Prior climatic changes in Earths history tended to occur over longer time scales, thus allowing for flora and fauna to adapt to the changing conditions or thrive in specific geographical areas.
That isn't occurring this time around, we are able to count the rate of change on decade-long time scales rather than millenia-long time scales.
For example the last time we had global warming of 5-7'C, that took about 5,000 years.
The current rate of change is occurring 10-20x faster than what has occurred historically.

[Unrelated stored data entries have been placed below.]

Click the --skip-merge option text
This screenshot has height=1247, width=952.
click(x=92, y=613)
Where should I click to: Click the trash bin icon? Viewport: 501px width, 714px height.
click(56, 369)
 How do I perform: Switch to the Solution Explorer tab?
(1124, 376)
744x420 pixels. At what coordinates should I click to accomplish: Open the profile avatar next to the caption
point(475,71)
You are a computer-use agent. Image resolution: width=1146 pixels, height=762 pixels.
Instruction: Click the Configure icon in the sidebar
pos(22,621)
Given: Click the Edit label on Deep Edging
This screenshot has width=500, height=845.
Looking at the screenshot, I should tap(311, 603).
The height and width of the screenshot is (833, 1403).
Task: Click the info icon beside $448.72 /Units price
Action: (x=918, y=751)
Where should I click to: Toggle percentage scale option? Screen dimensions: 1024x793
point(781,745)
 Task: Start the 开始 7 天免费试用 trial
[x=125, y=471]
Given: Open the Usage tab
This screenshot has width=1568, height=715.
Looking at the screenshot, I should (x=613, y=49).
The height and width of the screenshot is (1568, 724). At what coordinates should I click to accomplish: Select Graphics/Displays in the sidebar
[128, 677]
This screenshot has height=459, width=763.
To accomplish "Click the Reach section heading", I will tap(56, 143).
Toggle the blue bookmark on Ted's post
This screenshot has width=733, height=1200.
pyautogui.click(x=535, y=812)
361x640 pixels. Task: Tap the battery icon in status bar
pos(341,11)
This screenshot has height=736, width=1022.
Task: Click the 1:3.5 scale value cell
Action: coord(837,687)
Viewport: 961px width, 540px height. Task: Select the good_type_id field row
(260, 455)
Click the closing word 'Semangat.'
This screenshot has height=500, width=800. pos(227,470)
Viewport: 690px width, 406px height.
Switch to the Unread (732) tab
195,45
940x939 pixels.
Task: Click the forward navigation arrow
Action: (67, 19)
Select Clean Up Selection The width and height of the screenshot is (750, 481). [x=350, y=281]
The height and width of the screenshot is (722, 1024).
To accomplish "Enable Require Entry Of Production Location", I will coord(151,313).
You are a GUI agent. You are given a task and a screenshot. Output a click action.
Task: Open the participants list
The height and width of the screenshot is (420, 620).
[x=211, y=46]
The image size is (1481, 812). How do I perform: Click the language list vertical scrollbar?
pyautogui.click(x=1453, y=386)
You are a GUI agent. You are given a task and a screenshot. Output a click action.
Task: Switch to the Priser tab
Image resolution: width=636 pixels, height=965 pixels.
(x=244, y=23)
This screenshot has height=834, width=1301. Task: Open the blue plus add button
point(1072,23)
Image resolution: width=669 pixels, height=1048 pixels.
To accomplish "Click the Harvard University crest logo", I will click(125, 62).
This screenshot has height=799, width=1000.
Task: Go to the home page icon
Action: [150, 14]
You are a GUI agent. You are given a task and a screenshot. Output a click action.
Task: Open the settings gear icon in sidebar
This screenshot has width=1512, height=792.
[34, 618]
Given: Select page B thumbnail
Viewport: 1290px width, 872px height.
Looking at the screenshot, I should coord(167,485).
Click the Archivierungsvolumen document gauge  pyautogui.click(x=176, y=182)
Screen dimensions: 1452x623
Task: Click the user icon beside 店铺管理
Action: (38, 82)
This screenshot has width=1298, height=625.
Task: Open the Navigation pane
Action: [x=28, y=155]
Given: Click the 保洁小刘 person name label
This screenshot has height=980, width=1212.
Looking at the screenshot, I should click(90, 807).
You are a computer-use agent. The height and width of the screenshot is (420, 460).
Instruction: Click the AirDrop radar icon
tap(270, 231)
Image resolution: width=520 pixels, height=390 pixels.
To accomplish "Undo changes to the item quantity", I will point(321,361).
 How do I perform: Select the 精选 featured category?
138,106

https://earthobservatory.nasa.gov/features/GlobalWarming/page3.php
We are currently at 400~ ppm of CO2.
At about 1,000-1,500 ppm of CO2 we start to feel drowsiness. - We should hit that in the next 100~ years. (Frequently experience this level of CO2 as it's a normal environment when dealing with structural firefighting and confined spaces, some individuals will feel the effects sooner, especially with compromised breathing already.)
At 2,000 ppm we start to get headaches, sleepiness, poor concentration, increased heartrate, nausia and more.
It is also resulting in a mass extinction on an unprecedented level.
https://astrobiology.nasa.gov/news/timeline-of-a-mass-extinction/
| ironmanDX said: We don't really know how quickly it happened in the past though, do we? I'd like to read more into it actually. |
Yes we do.
Sience is pretty empirical on this point actually.